* Brief *
Take the data below and filter it for lines containing the word "with"; show each line found.

* Data shown *
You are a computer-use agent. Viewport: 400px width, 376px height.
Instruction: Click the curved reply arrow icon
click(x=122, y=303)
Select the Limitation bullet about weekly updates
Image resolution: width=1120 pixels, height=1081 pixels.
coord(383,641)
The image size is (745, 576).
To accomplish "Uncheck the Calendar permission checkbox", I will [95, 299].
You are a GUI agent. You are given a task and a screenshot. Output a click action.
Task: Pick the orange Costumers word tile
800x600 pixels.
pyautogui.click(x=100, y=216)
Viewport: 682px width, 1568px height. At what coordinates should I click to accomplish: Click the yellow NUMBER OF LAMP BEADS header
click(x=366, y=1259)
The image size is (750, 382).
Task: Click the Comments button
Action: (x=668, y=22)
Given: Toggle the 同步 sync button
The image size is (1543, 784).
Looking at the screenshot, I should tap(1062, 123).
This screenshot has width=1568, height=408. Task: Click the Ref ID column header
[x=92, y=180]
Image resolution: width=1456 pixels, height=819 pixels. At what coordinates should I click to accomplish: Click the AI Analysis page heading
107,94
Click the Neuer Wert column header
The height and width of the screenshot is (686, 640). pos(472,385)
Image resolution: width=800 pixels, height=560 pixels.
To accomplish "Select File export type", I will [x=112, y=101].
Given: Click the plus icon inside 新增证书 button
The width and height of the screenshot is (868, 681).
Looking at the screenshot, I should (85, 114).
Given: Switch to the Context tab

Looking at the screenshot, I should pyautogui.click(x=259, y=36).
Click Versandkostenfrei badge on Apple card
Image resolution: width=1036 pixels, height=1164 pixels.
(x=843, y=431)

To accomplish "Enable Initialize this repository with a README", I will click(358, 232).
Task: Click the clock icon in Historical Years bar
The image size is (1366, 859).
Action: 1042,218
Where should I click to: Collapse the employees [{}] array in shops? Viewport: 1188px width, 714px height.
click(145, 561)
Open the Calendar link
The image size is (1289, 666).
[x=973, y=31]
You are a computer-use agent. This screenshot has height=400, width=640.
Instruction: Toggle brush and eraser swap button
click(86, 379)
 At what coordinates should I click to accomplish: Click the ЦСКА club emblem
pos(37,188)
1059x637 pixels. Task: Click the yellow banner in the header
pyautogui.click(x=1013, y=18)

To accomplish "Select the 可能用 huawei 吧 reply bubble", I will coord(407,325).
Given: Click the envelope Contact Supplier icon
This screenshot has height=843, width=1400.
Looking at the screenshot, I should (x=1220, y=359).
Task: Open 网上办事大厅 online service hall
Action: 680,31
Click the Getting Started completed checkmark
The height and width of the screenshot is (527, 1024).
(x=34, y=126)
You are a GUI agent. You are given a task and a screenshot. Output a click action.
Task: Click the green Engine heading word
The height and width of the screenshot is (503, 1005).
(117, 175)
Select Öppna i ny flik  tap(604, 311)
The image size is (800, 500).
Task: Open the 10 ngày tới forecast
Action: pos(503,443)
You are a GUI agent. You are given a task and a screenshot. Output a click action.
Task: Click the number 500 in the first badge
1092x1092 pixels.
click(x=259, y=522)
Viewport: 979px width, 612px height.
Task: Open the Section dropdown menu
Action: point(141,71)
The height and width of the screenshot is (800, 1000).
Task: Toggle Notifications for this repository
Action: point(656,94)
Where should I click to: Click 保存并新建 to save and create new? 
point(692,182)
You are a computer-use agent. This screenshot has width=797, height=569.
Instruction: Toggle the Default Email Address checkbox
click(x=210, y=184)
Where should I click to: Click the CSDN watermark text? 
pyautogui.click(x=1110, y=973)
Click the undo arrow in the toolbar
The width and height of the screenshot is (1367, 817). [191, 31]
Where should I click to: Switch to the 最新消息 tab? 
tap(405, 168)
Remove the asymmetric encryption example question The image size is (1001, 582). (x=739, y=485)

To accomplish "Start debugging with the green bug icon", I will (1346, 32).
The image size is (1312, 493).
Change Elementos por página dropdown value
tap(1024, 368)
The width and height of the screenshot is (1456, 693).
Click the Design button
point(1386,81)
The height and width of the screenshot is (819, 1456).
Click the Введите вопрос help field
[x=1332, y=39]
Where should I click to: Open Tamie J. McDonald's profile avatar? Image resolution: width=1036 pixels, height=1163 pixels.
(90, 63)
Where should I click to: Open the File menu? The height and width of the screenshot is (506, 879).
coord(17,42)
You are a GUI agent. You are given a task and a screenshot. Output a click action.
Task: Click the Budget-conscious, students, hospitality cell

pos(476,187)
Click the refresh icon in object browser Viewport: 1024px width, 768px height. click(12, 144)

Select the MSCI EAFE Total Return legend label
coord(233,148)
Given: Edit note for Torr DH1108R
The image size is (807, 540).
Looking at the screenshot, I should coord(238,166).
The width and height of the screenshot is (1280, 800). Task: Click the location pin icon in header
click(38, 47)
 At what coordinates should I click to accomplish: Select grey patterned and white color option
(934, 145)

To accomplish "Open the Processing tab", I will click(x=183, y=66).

* Response to the task *
To accomplish "Enable Initialize this repository with a README", I will click(358, 232).
To accomplish "Start debugging with the green bug icon", I will (1346, 32).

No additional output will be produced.